ENTRIES PROVIDED:
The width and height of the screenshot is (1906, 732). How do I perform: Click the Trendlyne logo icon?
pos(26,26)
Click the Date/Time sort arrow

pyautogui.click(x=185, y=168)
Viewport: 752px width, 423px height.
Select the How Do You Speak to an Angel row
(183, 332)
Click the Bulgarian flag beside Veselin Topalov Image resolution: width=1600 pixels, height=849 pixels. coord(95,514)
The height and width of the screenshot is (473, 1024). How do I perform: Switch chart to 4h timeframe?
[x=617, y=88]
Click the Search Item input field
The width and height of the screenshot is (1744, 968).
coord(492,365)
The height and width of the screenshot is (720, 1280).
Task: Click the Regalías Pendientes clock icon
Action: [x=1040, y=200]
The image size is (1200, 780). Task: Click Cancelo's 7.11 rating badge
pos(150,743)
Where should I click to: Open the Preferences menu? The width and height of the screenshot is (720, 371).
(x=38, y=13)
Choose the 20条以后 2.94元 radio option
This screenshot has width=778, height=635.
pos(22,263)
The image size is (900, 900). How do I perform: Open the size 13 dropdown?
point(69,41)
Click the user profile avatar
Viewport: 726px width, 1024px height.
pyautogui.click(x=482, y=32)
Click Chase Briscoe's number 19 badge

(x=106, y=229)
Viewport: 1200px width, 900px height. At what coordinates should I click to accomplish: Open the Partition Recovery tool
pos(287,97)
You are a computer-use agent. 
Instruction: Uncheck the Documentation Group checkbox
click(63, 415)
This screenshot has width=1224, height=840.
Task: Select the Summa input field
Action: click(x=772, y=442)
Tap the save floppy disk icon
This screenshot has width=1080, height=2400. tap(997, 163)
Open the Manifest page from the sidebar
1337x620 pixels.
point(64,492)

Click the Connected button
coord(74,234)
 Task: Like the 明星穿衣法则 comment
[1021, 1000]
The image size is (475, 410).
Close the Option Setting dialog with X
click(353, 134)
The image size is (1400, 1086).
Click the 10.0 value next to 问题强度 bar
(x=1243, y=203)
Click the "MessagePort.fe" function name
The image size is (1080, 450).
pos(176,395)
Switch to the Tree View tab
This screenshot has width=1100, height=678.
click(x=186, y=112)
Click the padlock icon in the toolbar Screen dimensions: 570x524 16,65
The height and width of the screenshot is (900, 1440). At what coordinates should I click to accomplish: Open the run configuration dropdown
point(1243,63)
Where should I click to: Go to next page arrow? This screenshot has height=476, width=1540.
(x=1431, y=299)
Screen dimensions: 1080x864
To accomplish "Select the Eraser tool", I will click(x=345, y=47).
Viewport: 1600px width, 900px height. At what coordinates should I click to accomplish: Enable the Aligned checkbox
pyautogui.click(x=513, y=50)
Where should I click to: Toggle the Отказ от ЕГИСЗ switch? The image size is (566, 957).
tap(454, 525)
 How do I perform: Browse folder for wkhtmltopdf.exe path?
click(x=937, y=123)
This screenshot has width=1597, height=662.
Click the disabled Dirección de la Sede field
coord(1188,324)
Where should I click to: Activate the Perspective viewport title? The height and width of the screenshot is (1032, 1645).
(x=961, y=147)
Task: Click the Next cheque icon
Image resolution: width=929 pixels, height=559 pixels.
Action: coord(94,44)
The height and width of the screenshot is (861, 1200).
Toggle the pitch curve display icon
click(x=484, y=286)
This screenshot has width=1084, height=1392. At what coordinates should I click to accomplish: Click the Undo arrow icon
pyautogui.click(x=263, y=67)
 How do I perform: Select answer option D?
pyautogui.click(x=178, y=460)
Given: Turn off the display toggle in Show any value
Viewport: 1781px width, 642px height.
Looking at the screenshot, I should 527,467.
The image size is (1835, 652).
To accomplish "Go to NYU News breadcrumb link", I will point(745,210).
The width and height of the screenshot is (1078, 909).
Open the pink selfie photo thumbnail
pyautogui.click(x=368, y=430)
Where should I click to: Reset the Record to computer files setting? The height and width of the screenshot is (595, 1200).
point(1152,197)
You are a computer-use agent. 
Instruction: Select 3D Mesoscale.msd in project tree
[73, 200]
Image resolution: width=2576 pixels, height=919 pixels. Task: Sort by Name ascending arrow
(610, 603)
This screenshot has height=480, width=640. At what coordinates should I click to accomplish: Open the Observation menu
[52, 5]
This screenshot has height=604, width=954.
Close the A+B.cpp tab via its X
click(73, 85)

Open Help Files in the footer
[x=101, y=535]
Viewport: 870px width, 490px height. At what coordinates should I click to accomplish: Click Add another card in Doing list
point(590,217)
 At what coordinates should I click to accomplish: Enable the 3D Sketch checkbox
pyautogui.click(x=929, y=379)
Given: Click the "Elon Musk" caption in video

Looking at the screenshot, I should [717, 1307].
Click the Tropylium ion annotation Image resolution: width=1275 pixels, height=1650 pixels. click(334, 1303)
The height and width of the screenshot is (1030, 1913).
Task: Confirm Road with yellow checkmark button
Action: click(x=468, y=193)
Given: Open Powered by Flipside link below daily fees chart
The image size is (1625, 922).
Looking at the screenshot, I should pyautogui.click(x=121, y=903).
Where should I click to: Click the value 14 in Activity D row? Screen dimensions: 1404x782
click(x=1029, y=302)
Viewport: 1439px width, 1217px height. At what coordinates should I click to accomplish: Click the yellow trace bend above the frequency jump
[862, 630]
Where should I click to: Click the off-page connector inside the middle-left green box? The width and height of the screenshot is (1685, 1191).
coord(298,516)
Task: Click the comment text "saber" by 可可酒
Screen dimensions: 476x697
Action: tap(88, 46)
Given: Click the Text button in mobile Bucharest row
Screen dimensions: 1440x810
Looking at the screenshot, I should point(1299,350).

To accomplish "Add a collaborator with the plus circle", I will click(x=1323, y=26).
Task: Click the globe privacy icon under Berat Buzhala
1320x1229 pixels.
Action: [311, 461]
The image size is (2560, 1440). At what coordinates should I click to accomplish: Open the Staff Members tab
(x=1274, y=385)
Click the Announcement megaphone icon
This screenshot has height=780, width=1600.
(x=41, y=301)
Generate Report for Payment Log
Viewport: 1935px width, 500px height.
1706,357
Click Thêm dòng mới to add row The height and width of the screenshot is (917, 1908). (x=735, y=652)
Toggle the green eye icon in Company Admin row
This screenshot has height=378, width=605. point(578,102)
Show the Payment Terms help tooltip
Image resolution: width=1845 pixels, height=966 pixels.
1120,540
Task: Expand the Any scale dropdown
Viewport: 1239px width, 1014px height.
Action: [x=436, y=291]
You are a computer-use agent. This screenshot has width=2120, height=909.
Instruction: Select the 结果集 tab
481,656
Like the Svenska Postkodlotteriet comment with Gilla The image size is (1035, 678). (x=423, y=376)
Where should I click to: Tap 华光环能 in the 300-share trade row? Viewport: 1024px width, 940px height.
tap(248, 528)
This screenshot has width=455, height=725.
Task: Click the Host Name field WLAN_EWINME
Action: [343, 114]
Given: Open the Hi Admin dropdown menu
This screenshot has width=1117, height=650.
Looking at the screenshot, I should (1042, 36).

TASK DIRECTIONS:
Write every entry out again exactly.

SOLUTION TO THIS PROBLEM:
The width and height of the screenshot is (1906, 732). How do I perform: Click the Trendlyne logo icon?
pos(26,26)
Click the Date/Time sort arrow

pyautogui.click(x=185, y=168)
Viewport: 752px width, 423px height.
Select the How Do You Speak to an Angel row
(183, 332)
Click the Bulgarian flag beside Veselin Topalov Image resolution: width=1600 pixels, height=849 pixels. coord(95,514)
The height and width of the screenshot is (473, 1024). How do I perform: Switch chart to 4h timeframe?
[x=617, y=88]
Click the Search Item input field
The width and height of the screenshot is (1744, 968).
coord(492,365)
The height and width of the screenshot is (720, 1280).
Task: Click the Regalías Pendientes clock icon
Action: [x=1040, y=200]
The image size is (1200, 780). Task: Click Cancelo's 7.11 rating badge
pos(150,743)
Where should I click to: Open the Preferences menu? The width and height of the screenshot is (720, 371).
(x=38, y=13)
Choose the 20条以后 2.94元 radio option
This screenshot has width=778, height=635.
pos(22,263)
The image size is (900, 900). How do I perform: Open the size 13 dropdown?
point(69,41)
Click the user profile avatar
Viewport: 726px width, 1024px height.
pyautogui.click(x=482, y=32)
Click Chase Briscoe's number 19 badge

(x=106, y=229)
Viewport: 1200px width, 900px height. At what coordinates should I click to accomplish: Open the Partition Recovery tool
pos(287,97)
You are a computer-use agent. 
Instruction: Uncheck the Documentation Group checkbox
click(63, 415)
This screenshot has width=1224, height=840.
Task: Select the Summa input field
Action: click(x=772, y=442)
Tap the save floppy disk icon
This screenshot has width=1080, height=2400. tap(997, 163)
Open the Manifest page from the sidebar
1337x620 pixels.
point(64,492)

Click the Connected button
coord(74,234)
 Task: Like the 明星穿衣法则 comment
[1021, 1000]
The image size is (475, 410).
Close the Option Setting dialog with X
click(353, 134)
The image size is (1400, 1086).
Click the 10.0 value next to 问题强度 bar
(x=1243, y=203)
Click the "MessagePort.fe" function name
The image size is (1080, 450).
pos(176,395)
Switch to the Tree View tab
This screenshot has width=1100, height=678.
click(x=186, y=112)
Click the padlock icon in the toolbar Screen dimensions: 570x524 16,65
The height and width of the screenshot is (900, 1440). At what coordinates should I click to accomplish: Open the run configuration dropdown
point(1243,63)
Where should I click to: Go to next page arrow? This screenshot has height=476, width=1540.
(x=1431, y=299)
Screen dimensions: 1080x864
To accomplish "Select the Eraser tool", I will click(x=345, y=47).
Viewport: 1600px width, 900px height. At what coordinates should I click to accomplish: Enable the Aligned checkbox
pyautogui.click(x=513, y=50)
Where should I click to: Toggle the Отказ от ЕГИСЗ switch? The image size is (566, 957).
tap(454, 525)
 How do I perform: Browse folder for wkhtmltopdf.exe path?
click(x=937, y=123)
This screenshot has width=1597, height=662.
Click the disabled Dirección de la Sede field
coord(1188,324)
Where should I click to: Activate the Perspective viewport title? The height and width of the screenshot is (1032, 1645).
(x=961, y=147)
Task: Click the Next cheque icon
Image resolution: width=929 pixels, height=559 pixels.
Action: coord(94,44)
The height and width of the screenshot is (861, 1200).
Toggle the pitch curve display icon
click(x=484, y=286)
This screenshot has width=1084, height=1392. At what coordinates should I click to accomplish: Click the Undo arrow icon
pyautogui.click(x=263, y=67)
 How do I perform: Select answer option D?
pyautogui.click(x=178, y=460)
Given: Turn off the display toggle in Show any value
Viewport: 1781px width, 642px height.
Looking at the screenshot, I should 527,467.
The image size is (1835, 652).
To accomplish "Go to NYU News breadcrumb link", I will point(745,210).
The width and height of the screenshot is (1078, 909).
Open the pink selfie photo thumbnail
pyautogui.click(x=368, y=430)
Where should I click to: Reset the Record to computer files setting? The height and width of the screenshot is (595, 1200).
point(1152,197)
You are a computer-use agent. 
Instruction: Select 3D Mesoscale.msd in project tree
[73, 200]
Image resolution: width=2576 pixels, height=919 pixels. Task: Sort by Name ascending arrow
(610, 603)
This screenshot has height=480, width=640. At what coordinates should I click to accomplish: Open the Observation menu
[52, 5]
This screenshot has height=604, width=954.
Close the A+B.cpp tab via its X
click(73, 85)

Open Help Files in the footer
[x=101, y=535]
Viewport: 870px width, 490px height. At what coordinates should I click to accomplish: Click Add another card in Doing list
point(590,217)
 At what coordinates should I click to accomplish: Enable the 3D Sketch checkbox
pyautogui.click(x=929, y=379)
Given: Click the "Elon Musk" caption in video

Looking at the screenshot, I should [717, 1307].
Click the Tropylium ion annotation Image resolution: width=1275 pixels, height=1650 pixels. click(334, 1303)
The height and width of the screenshot is (1030, 1913).
Task: Confirm Road with yellow checkmark button
Action: click(x=468, y=193)
Given: Open Powered by Flipside link below daily fees chart
The image size is (1625, 922).
Looking at the screenshot, I should pyautogui.click(x=121, y=903).
Where should I click to: Click the value 14 in Activity D row? Screen dimensions: 1404x782
click(x=1029, y=302)
Viewport: 1439px width, 1217px height. At what coordinates should I click to accomplish: Click the yellow trace bend above the frequency jump
[862, 630]
Where should I click to: Click the off-page connector inside the middle-left green box? The width and height of the screenshot is (1685, 1191).
coord(298,516)
Task: Click the comment text "saber" by 可可酒
Screen dimensions: 476x697
Action: tap(88, 46)
Given: Click the Text button in mobile Bucharest row
Screen dimensions: 1440x810
Looking at the screenshot, I should point(1299,350).

To accomplish "Add a collaborator with the plus circle", I will click(x=1323, y=26).
Task: Click the globe privacy icon under Berat Buzhala
1320x1229 pixels.
Action: [311, 461]
The image size is (2560, 1440). At what coordinates should I click to accomplish: Open the Staff Members tab
(x=1274, y=385)
Click the Announcement megaphone icon
This screenshot has height=780, width=1600.
(x=41, y=301)
Generate Report for Payment Log
Viewport: 1935px width, 500px height.
1706,357
Click Thêm dòng mới to add row The height and width of the screenshot is (917, 1908). (x=735, y=652)
Toggle the green eye icon in Company Admin row
This screenshot has height=378, width=605. point(578,102)
Show the Payment Terms help tooltip
Image resolution: width=1845 pixels, height=966 pixels.
1120,540
Task: Expand the Any scale dropdown
Viewport: 1239px width, 1014px height.
Action: [x=436, y=291]
You are a computer-use agent. This screenshot has width=2120, height=909.
Instruction: Select the 结果集 tab
481,656
Like the Svenska Postkodlotteriet comment with Gilla The image size is (1035, 678). (x=423, y=376)
Where should I click to: Tap 华光环能 in the 300-share trade row? Viewport: 1024px width, 940px height.
tap(248, 528)
This screenshot has width=455, height=725.
Task: Click the Host Name field WLAN_EWINME
Action: [343, 114]
Given: Open the Hi Admin dropdown menu
This screenshot has width=1117, height=650.
Looking at the screenshot, I should (1042, 36).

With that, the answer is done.